Its unclear to me whether a temporary assumes type of const or not, in an expression as shown below.
#include <iostream>
class X {
public:
X(int a) { i = a; cout << "X(int) [" << (int)this << "]" << endl; }
X& operator+(const X& x)
{
i += x.i;
cout << "X operator+(const X&) [" << (int)this << "]" << endl;
return *this;
}
~X() { cout << "~X [" << (int)this << "]" << endl; }
private:
int i;
};
int main()
{
X x = X(3) + X(4);
cout << "done" << endl;
return 0;
}
X(3) behaves like non-const (because I can call operator+, while X(4) behaves like const(because, it needs const argument in operator+).
Can someone clarify, what is the right understanding?
When it comes to class types, when you create a temporary of const type, that temporary will be const. And when you create a temporary of non-const type, that temporary will be non-const. That's it. I.e. as far as the exact type is concerned, there no connection between const and temporaries at all. Temporary of class type never assumes const by itself. It is you who can explicitly impose const on it.

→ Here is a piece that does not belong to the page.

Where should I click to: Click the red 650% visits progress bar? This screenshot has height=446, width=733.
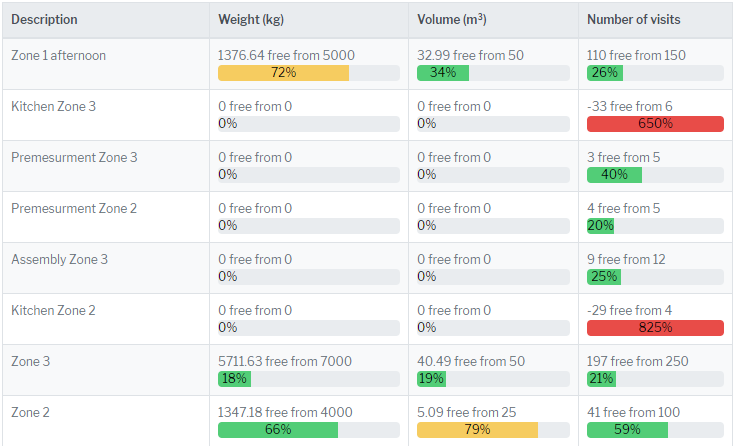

In your example nether X(3) nor X(4) is const. Since X(3) is not const, you can call a non-const method on it.
It is not correct to say that your X(4) "behaves as const". There's no indication that it "behaves as const" in your example whatsoever. Just because you were able to initialize a const reference with something does no mean that that something is const.
In your question you state that you "need const argument in operator+". That's incorrect. You don't need const argument in your operator+. Your parameter x is declared as const reference. A const reference can be easily bound to const arguments as well as to non-const arguments. In your case const reference parameter x is bound to a non-const temporary argument X(4).